Ziller também citou a avaliação do cumprimento da Lei de Acesso à Informação feita pelo Observatório Social de Brasília no projeto Cliente Oculto. Ele ressaltou que o relatório das visitas a 22 órgãos públicos, com registro de falhas graves, foi discutido em recente reunião com administradores regionais. As equipes das ARs serão treinadas para garantir o tratamento correto dos pedidos de acesso à informação.

Requerimentos

O Conselho aprovou dois requerimentos na reunião. O primeiro, apresentado por Davi Fagundes, da Agenda 21, pede informações detalhadas sobre imóveis de propriedade do DF (em uso ou não) e sobre os gastos do DF com aluguéis.

O controlador-geral observou que, hoje, não há exigência de registro de contratos como os de aluguel no sistema de gestão orçamentária do DF. Com essa situação, a obtenção das informações dependeria da consulta a cada órgão. Ele disse, porém, que buscará uma solução para atender o pedido, por acreditar que “o cidadão precisa ter conhecimento dessa informação”.

Também foi aprovado requerimento do Observatório Social de Brasília pedindo providências para agilizar o trâmite de pedidos de informação quando o órgão destinatário afirma não ser competente para dar a resposta. Nesses casos, é comum que o pedido seja apenas negado, no máximo com orientação de que seja feito um novo pedido direcionado ao órgão competente.
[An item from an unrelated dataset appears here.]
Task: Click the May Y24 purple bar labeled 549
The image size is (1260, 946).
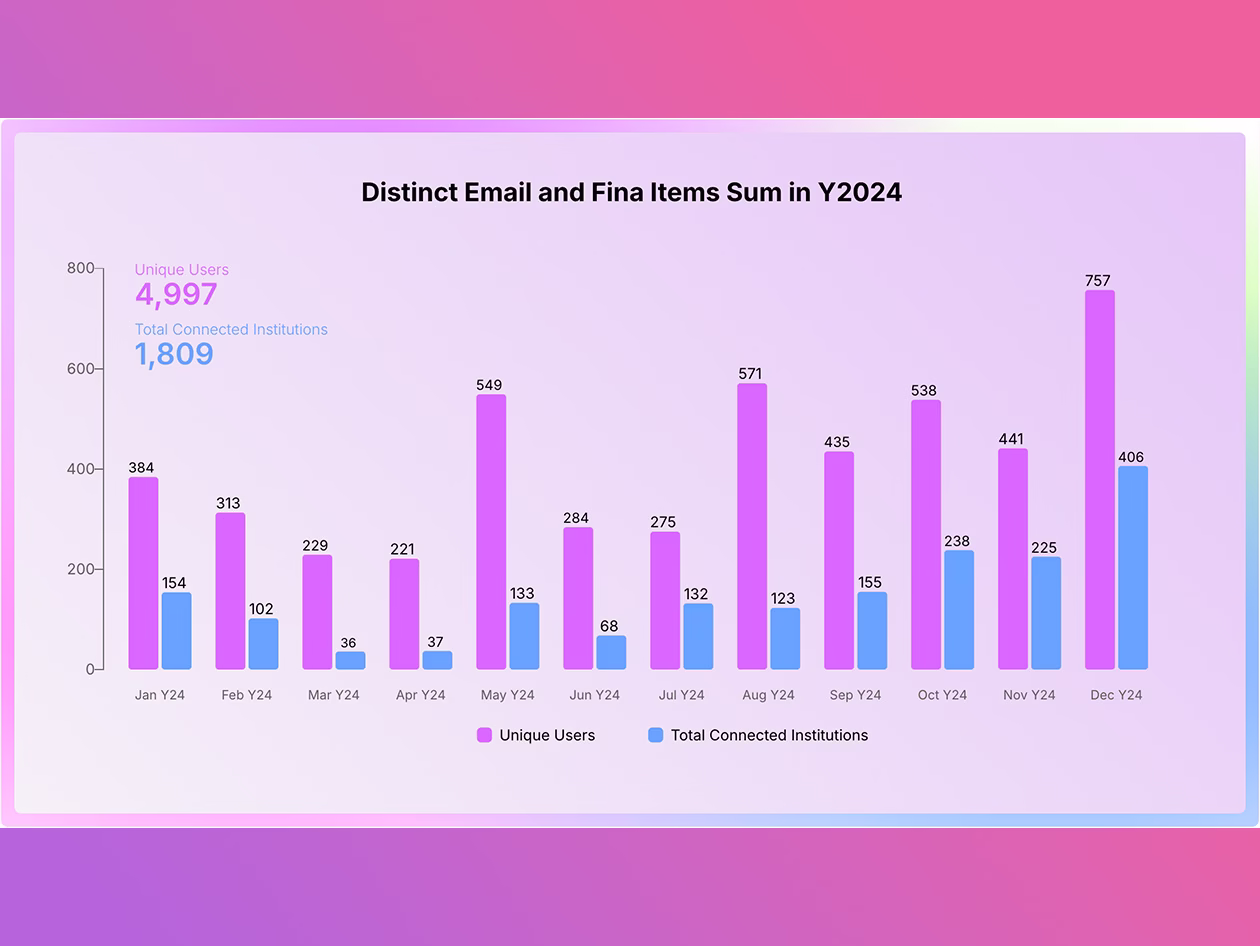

Rodrigo Chia, do Observatório Social, ressaltou que o sistema e-SIC já possui a funcionalidade de reencaminhamento do pedido, de um órgão para outro, sem que o cidadão precise intervir. Henrique Ziller disse que a CGDF avaliará a edição de um normativo para que os órgãos públicos cumpram a obrigação de direcionar o pedido ao destinatário correto.

Grupos de trabalho

O Conselho também aprovou dois relatórios de grupos de trabalho. A avaliação da saúde elenca diversos problemas no sistema, como falta de medicamentos, equipamentos e pessoal; ausência de controle nas unidades; e falhas no atendimento. O relator do tema, Davi Fagundes (Agenda 21), considerou a situação de “calamidade pública”.

O relatório aprovado traz pedidos de esclarecimentos e sugestões para a melhoria da gestão e aumento da transparência. O Conselho também convidará o secretário de Saúde, Humberto Fonseca, a participar de futura reunião.

O segundo relatório, do grupo de trabalho sobre a promoção da transparência e controle social na administração pública do DF, sugere a realização da 2ª Conferência Distrital sobre Transparência e Controle Social (Consocial-DF) – a primeira foi em 2012 – e a avaliação de criação de conselhos regionais.

Estiveram presentes os conselheiros Rodrigo Chia (Observatório Social de Brasília), Darlene Lunelli (CRC), Davi Fagundes (Agenda 21), Elson Póvoa (Fibra), Guilherme Carvalho (DF em Movimento), Ivaneck Alves (MCCE), José Arnaldo Rodrigues (Fape), Jovita Rosa (IFC), Maria Cristina Araújo (Corecon). Também participaram José Simões, atual presidente do Conselho Regional de Saúde de Taguatinga, e Ronaldo Seggiaro de Almeida, que representarão a Agenda 21 no Conselho a partir de maio.